Ich habe so das Gefühl, so wie Du Deine Tage, Aktionen und Gefühle beschreibst, sind wir derzeit wirklich fast identisch im Handeln und denken.
Ich denke auch bereits nach dem Aufstehen an die FAs abends, in welche Geschäfte ich gehe, was ich wie zubereite und abends, wenn ich dann mit vollen Tüten heimkomme ist es manchmal wie in Trance: immer die gleichen Handbewegungen, alles passiert automatisch, ich weiß genau wo ich hingreifen muss um welche Schüsseln ö.ä. zu erreichen, wie ich welche Verpackungen am schnellsten und besten aufbekomme etc.....oft erschrecke ich mich im Nachhinein dann über mich selbst.
Und wie Anzahl der FAs abends kann ich auch meist nicht zählen, das geht dann halt so lange bis ich total erschöpft auf der Couch, meist bei laufendem Fernseher, einschlafe. Dann wache ich irgendwann nachts auf und bleibe auch auf der Couch, mache den Fernseher aus aber habe keine Lust und Kraft rüber ins Bett zu gehen :cry:

Mein Freund ist auch sehr viel unterwegs (jetzt im Mai ist er nur ca- 5-6 Tage da, sonst weit weg, auch am WE, davor graut mir schon wieder). Denn wir Du schreibst, tagsüber beklomme ich mich meist (aber auch nicht immer) gut abgelenkt, gehe auf Flohmärkte, shoppen oder mache was in der Wohnung), aber ab ca. 17 Uhr gehts dann meist los......und nur selten schaffe ich es zwischendurch mal Pausen zu machen um mich etwas zu erholen....

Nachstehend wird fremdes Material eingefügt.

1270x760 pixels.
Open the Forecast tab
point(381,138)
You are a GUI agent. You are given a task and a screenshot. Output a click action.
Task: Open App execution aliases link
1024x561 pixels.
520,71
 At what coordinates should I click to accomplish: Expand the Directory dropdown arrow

Dazu kommt noch, dass wenn er nicht da ist, ich mittlerweile auch VOR der Arbeit schon FAs habe, dann stehe ich gegen 5 Uhr auf und 1-2h muss ich dann erstmal Druck ablassen. Kennst Du das, wenn man schon mit Angst und Herzkllopfen vor dem neuen Tag aufwacht? Ich hasse dieses Gefühl, ich könnte dann nur noch heulen, fühle mich so unendlich machtlos, klein, erniedrigt und erbärmlich. Weil ich nicht stärker bin als der Druck......

Ich frage mich dann, wie kann es sein, dass ich tagsüber, im Büro vieles schaffe, aber sowas einfaches, wie normal zu essen, nicht auf die Reihe bekomme? Leider, und das ist ein Unterschied zwischen uns, habe ich auch auf der Arbeit FAs. Ich versuche es so gut es geht zu verheimlich, aber ich glaube die Kollegen sind nicht blöd. Ein Kollege meinte schonmal: "Wie kann es sein, dass Du immer so viel isst und trotzdem so dünn bist"? Meine weiblichen Kolleginnen haben sich dann nur vielsagend angeschaut.

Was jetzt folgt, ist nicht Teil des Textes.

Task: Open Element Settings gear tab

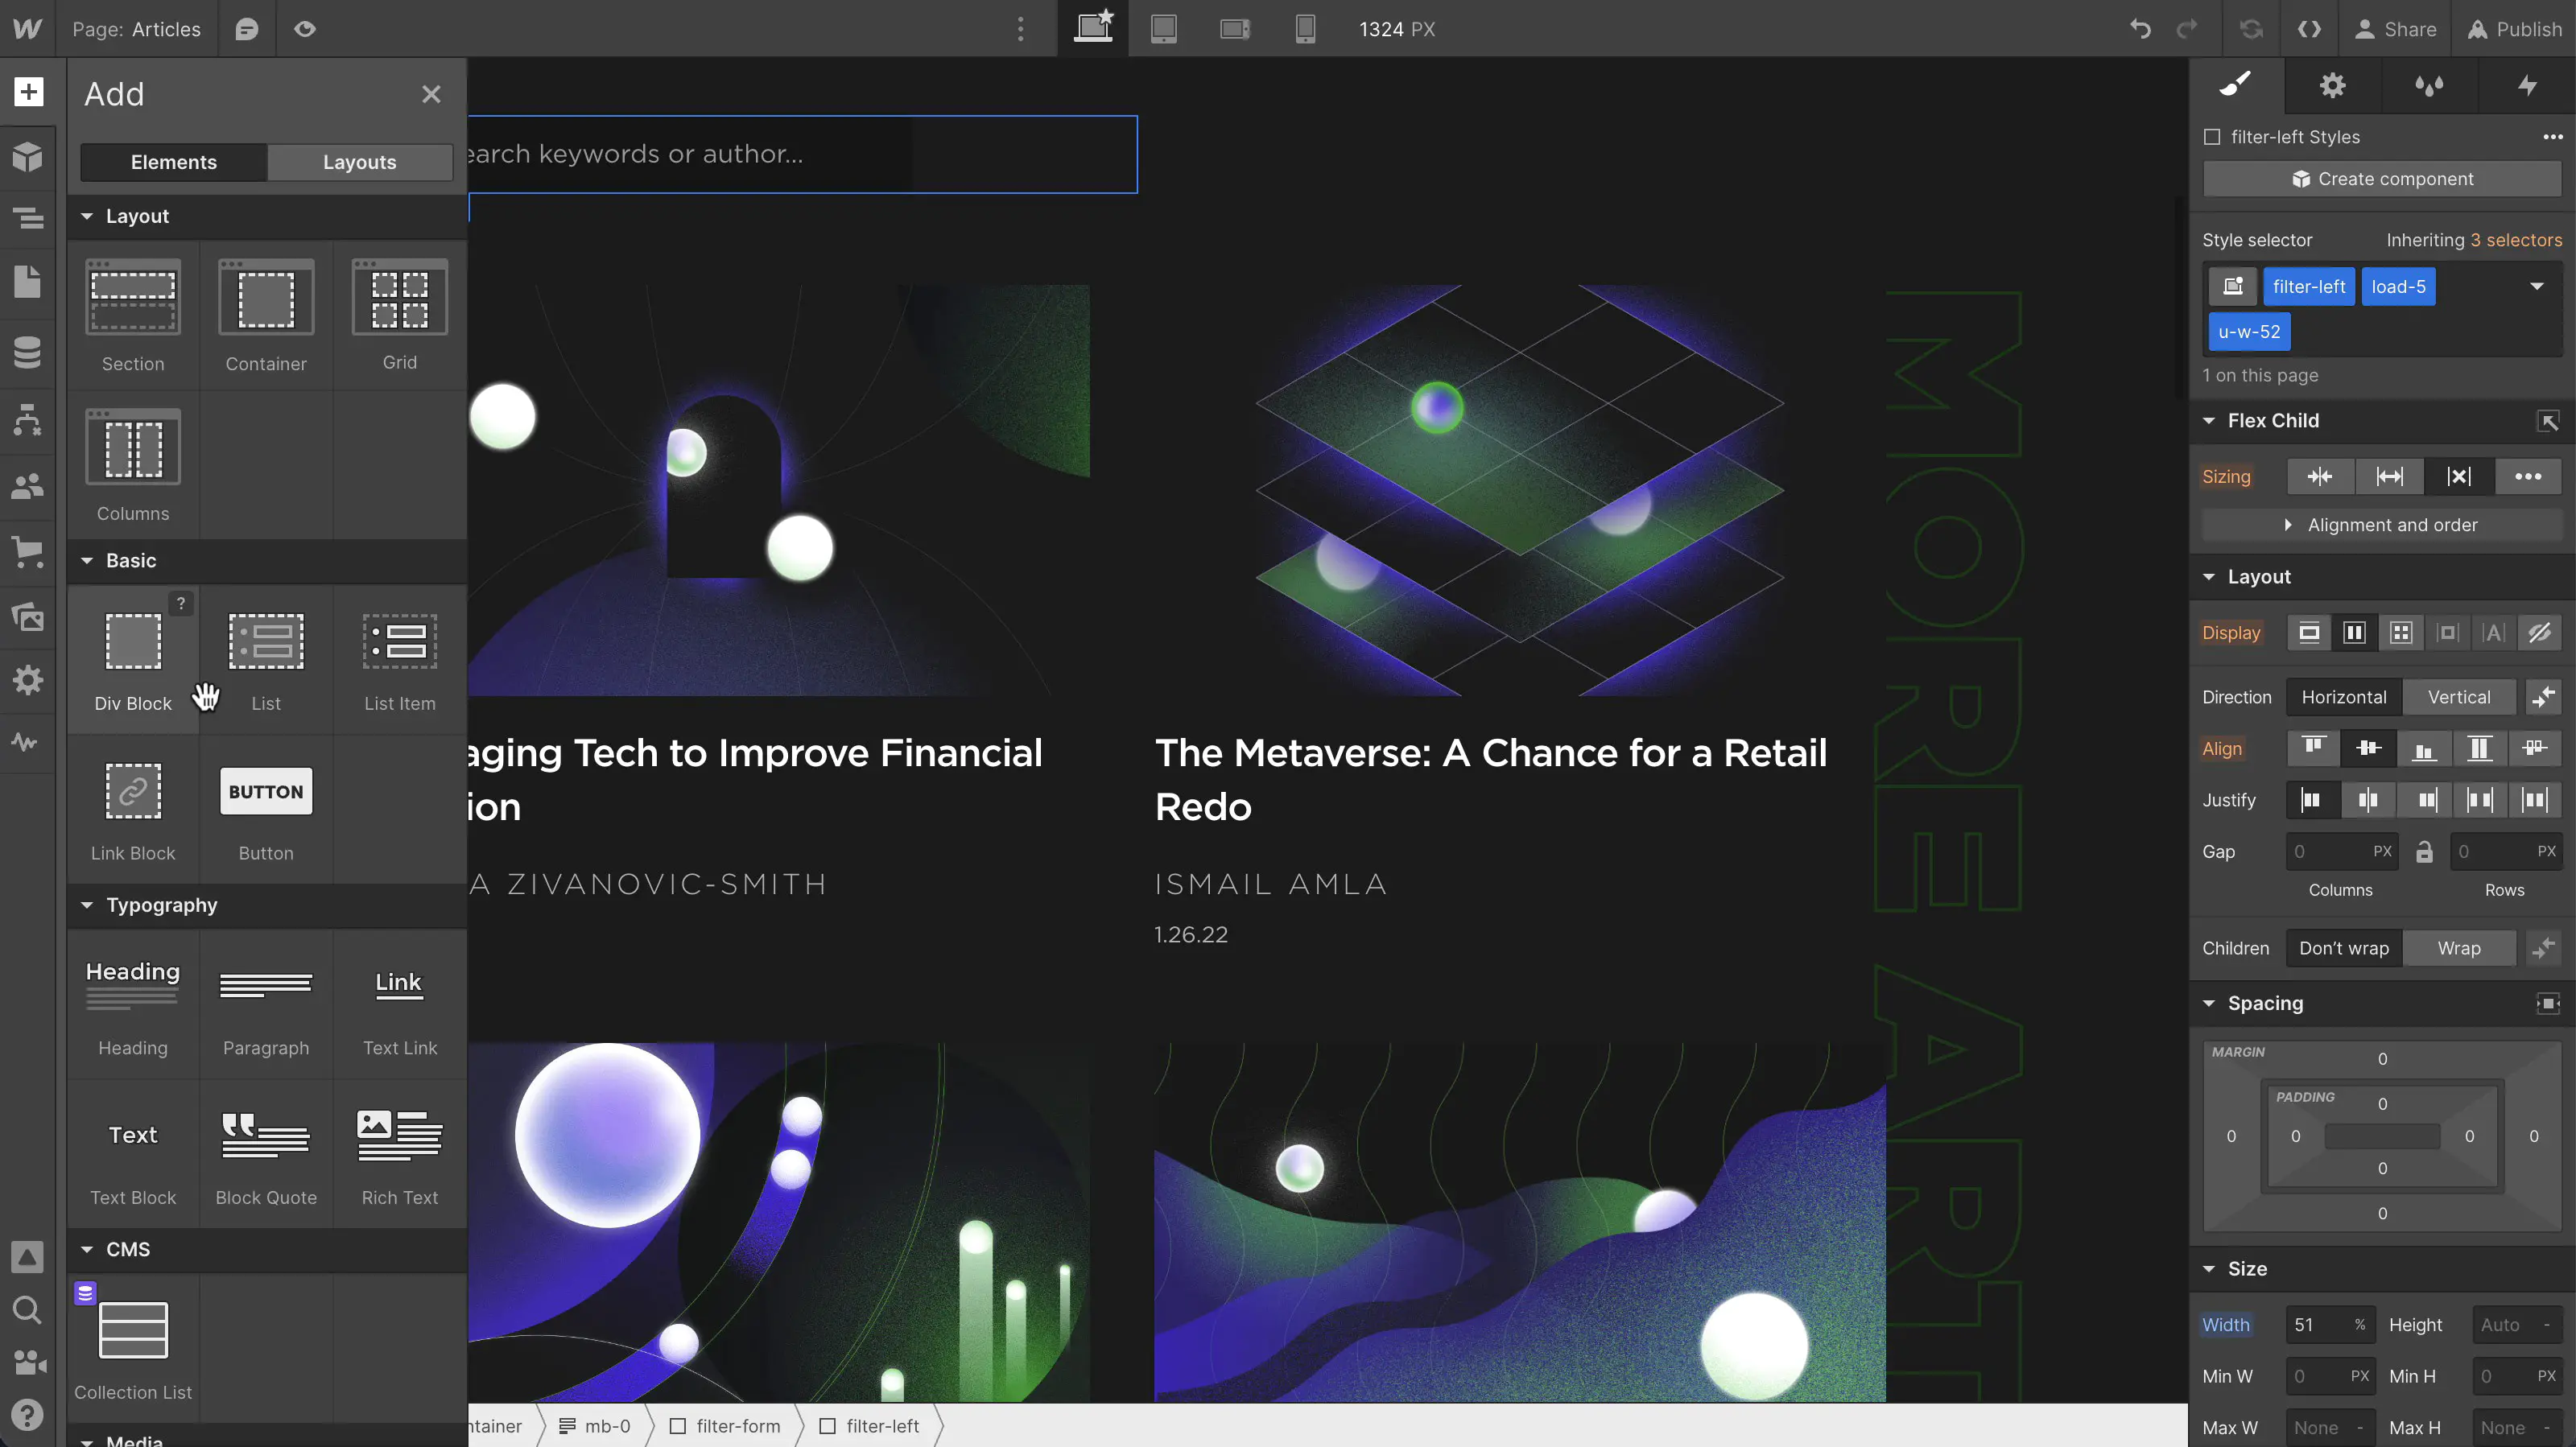Action: 2332,86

Wie sieht es bei Dir aus, hast Du schonmal eine Therapie gemacht oder warst in einer Klinik? Ich habe große Angst vor einer Klinik, ich denke immer nur eins: die wollen dort alle dass Du isst und zunimmst - und im Moment will ich das nicht ! Ich habe mir meine eigene kleine Welt konstruiert und derzeit arrangiert alles soweit ganz "gut" - also sofern das halt machbar ist mit dieser verdammten Krankheit. Ich habe Angst, dass dort zu viel von mir erwartet wird, denn ich selbst erwarte immer sehr viel von mir. Auf der Arbeit aber auch privat, will immer alles perfekt machen, meinem Freund ghefallen, alles so machen wie er es möchte und in der Therapie haben wir auch schon herausgefunden, dass das falsch ist und ich mehr "ich" sein muss, und mich nicht immer nur nach anderen richten darf. Aber das fällt mir schwer...mir ist immer erstmal wichtiger dass alle anderen zufrieden sindm bevor ich an mich denke :cry:

Finanziell sah es zwischendurch mal etwas übel aus, obwohl ich nicht schlecht verdiene, aber das landet ALLES in Nahrungsmittel und den anderen Alltagsdingen. Urlaub etc. mache ich fast nie. Nun habe ich aber von meinem Opa etwas Geld geerbt und seitdem ist dieses Thema erstmal kein Problem mehr.

Kinder? Ja, Kinder.....heikles Thema. Im Moment schweigen mein Freund und ich dieses Thema tot. Ich habe ein Patenkind, 5 Jahre alt, welches ich über alles vergöttere und er ist auch das Einzige was mich derzeit wirkklich zum lächeln bringt und mir Kraft gibt. Wenn ich mit ihm zusammen bin, dann geht es mir gut, er ist so unbeschwert, nimmt mich wie ich bin und selbst er hat aber schon gefragt: "Warum isst Du immer so wenig"? Oder er bietet mir was von seinem Essen an, wenn er sieht dass ich 2 Weintrauben als Abendessen auf meinem Teller liegen habe - wirklich süß und dann könnte ich einfach nur losheulen vor Wut auf mich selbst.

Darf ich fragen was Du beruflich machst?

Liebe Grüße

Hungrygirl
I'm not a girl - not yet a woman !!!